(ANHAND DER ANGABEN)
a – Bis auf welche Höhe fährt der Zug laut dem Quellenauszug in die Bergkette der Rocky Mountains hinauf?
b – Gib aus dem Quellenauszug wortgetreu den Abschnitt aus, der bei „Überquerung der Rocky“ beginnt und bei „die Bergkette hinauffahren.“ endet.

Über Nacht hat der Zug Nebraska durchquert und als ich aufwache leuchtet gerade die Prärie der Great Plains von Colorado im Sonnenaufgang. Ich beginne mit der minimalen Morgentoilette, für die man nicht mehr braucht als eine Zahnbürste, Zahnpasta, eine volle und eine leere Wasserflasche.
Als das erledigt ist, kommt Denver in Sicht. Vom Zug aus ist nichts Spektakuläres aus zu erkennen aber es steigen hier viele aus und ein.
Überquerung der Rocky Mountains
Hinter Denver geht es dann hoch in die Rocky Mountains. In den Serpentinen ist es eine erste Gelegenheit mal den ganzen Zug mit den beiden Lokomotiven zu sehen. Es gibt auch einen Panorama-Wagen, bei dem die Sitze quer zur Fahrtrichtung angeordnet sind und man durch große Fenster auch nach oben einen freien Blick auf die Szenerie hat, die in den kommenden Stunden an uns vorbeiziehen wird. Bis auf über 3000 Meter Höhe wird der Zug in die Bergkette hinauffahren.

(GESPEICHERTE DATEN)
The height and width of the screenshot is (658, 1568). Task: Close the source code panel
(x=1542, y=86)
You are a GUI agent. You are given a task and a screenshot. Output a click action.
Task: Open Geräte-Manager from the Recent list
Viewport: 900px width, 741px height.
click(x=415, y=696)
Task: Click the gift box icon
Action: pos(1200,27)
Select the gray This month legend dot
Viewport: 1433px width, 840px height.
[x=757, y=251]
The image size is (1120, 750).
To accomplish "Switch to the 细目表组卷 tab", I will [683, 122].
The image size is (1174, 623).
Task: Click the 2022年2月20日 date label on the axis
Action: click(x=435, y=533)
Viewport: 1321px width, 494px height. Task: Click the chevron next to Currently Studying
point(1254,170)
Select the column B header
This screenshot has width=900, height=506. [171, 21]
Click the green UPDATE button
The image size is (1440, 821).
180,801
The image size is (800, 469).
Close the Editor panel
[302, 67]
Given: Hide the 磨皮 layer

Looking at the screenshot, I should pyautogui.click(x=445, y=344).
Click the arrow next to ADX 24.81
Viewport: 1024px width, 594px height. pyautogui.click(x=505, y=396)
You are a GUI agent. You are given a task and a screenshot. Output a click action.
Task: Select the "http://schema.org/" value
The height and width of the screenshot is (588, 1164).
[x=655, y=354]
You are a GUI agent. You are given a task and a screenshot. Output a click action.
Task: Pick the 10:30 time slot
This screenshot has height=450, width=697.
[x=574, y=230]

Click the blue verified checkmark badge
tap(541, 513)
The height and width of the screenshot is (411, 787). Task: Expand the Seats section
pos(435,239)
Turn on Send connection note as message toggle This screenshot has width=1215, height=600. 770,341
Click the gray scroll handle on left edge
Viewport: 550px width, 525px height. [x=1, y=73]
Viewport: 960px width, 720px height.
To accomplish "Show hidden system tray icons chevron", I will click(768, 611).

(LISTE DER LÖSUNGEN)
a – Bis auf über 3000 Meter Höhe.

b –
Überquerung der Rocky Mountains
Hinter Denver geht es dann hoch in die Rocky Mountains. In den Serpentinen ist es eine erste Gelegenheit mal den ganzen Zug mit den beiden Lokomotiven zu sehen. Es gibt auch einen Panorama-Wagen, bei dem die Sitze quer zur Fahrtrichtung angeordnet sind und man durch große Fenster auch nach oben einen freien Blick auf die Szenerie hat, die in den kommenden Stunden an uns vorbeiziehen wird. Bis auf über 3000 Meter Höhe wird der Zug in die Bergkette hinauffahren.